Directions:
a: Summarize the sonnet crown passage in two sentences.
b: Please express the entry lines between the line holding "You are a GUI" and the line holding "pos(26,229)", inclusive, as a Markdown table with the columns Row and Line, leaving out blank lines.

A sonnet crown is a poetic game of telephone. Sonnet crowns consist of multiple sonnets, with the last line of the first sonnet being the first line of the second sonnet, and so on and so forth. The last line of each sonnet transforms and adapts as it bleeds into the next sonnet, creating a beautifully interwoven poetic sequence.
Today, I will be reading an excerpt from Bruce Snider’s sonnet crown, entitled “Devotions”. Bruce Snider is a contemporary poet from rural Indiana whose writing often revolves around the queer pastoral, everyday life, and absence and loss. “Devotions” is a moving sonnet crown about a gay couple struggling to adopt a child, and I particularly love how narrative-driven it is.
Here is an excerpt of “Devotions” by Bruce Snider:
1. Nothing passes, Lord, but what you allow.
Mornings the milky sap on my knuckles
burns. Last night the piglets fought then suckled
in the barn. Still no word. Our one cow
grazes but won’t come in. The pamphlets say:
Patience is required. I say, let’s try again
but John blames the state, the neighbors, the way
we wrote our bios, filling out the forms.
Across the road our neighbor starts his truck
while God, feather by feather, downs a wren —
swollen, its black eyes shiny, small dark tongue.
In the drainpipe, something slithers wet and stuck.
A race runner? A ground skink shedding skin?
Lizards, John tells me, can’t bear live young.
2. John tells me: lizards can’t bear live young.
Another of God’s mysteries: hard rain
muddying the corn. The kind woman
at the agency said, it takes longer for certain
types of couples. Trash smoke rises like prayer,
the neighbor burning insulation from his shed.
He shows his son how to bind fence where
a crippled chicken pecks at scattered feed.
They talk, lean close. Rusted toys fill
the side yard: old trucks, a bicycle tire,
a punctured red bucket now a sieve.

Excerpted records:
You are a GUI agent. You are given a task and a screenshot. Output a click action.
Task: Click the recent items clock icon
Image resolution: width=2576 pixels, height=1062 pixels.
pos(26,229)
* * *
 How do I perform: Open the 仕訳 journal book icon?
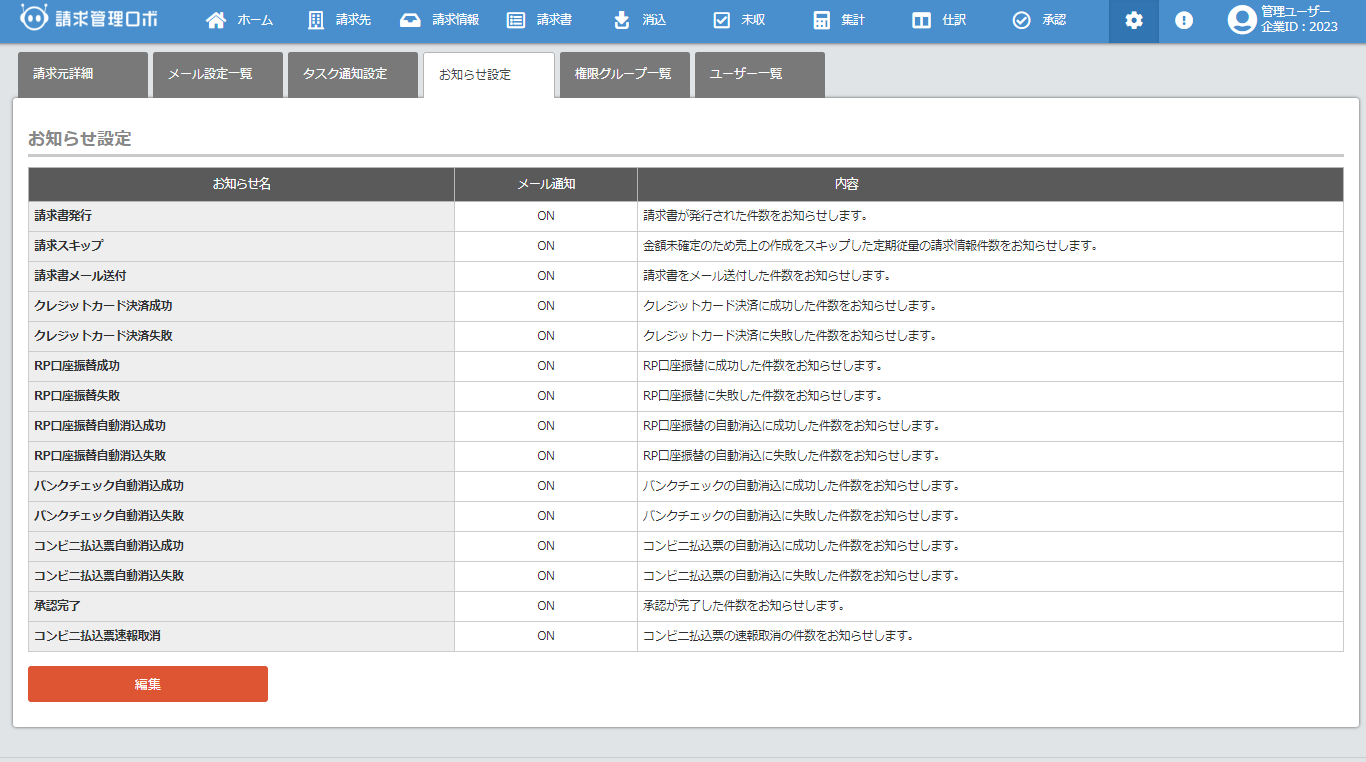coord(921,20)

Task results:
a: A sonnet crown is a sequence of sonnets in which the last line of each sonnet becomes the first line of the next, transforming as it carries over. The passage introduces and excerpts "Devotions," a narrative-driven sonnet crown by Bruce Snider, a contemporary poet from rural Indiana, about a gay couple struggling to adopt a child.

b:
| Row | Line |
|---|---|
| 1 | You are a GUI agent. You are given a task and a screenshot. Output a click action. |
| 2 | Task: Click the recent items clock icon |
| 3 | Image resolution: width=2576 pixels, height=1062 pixels. |
| 4 | pos(26,229) |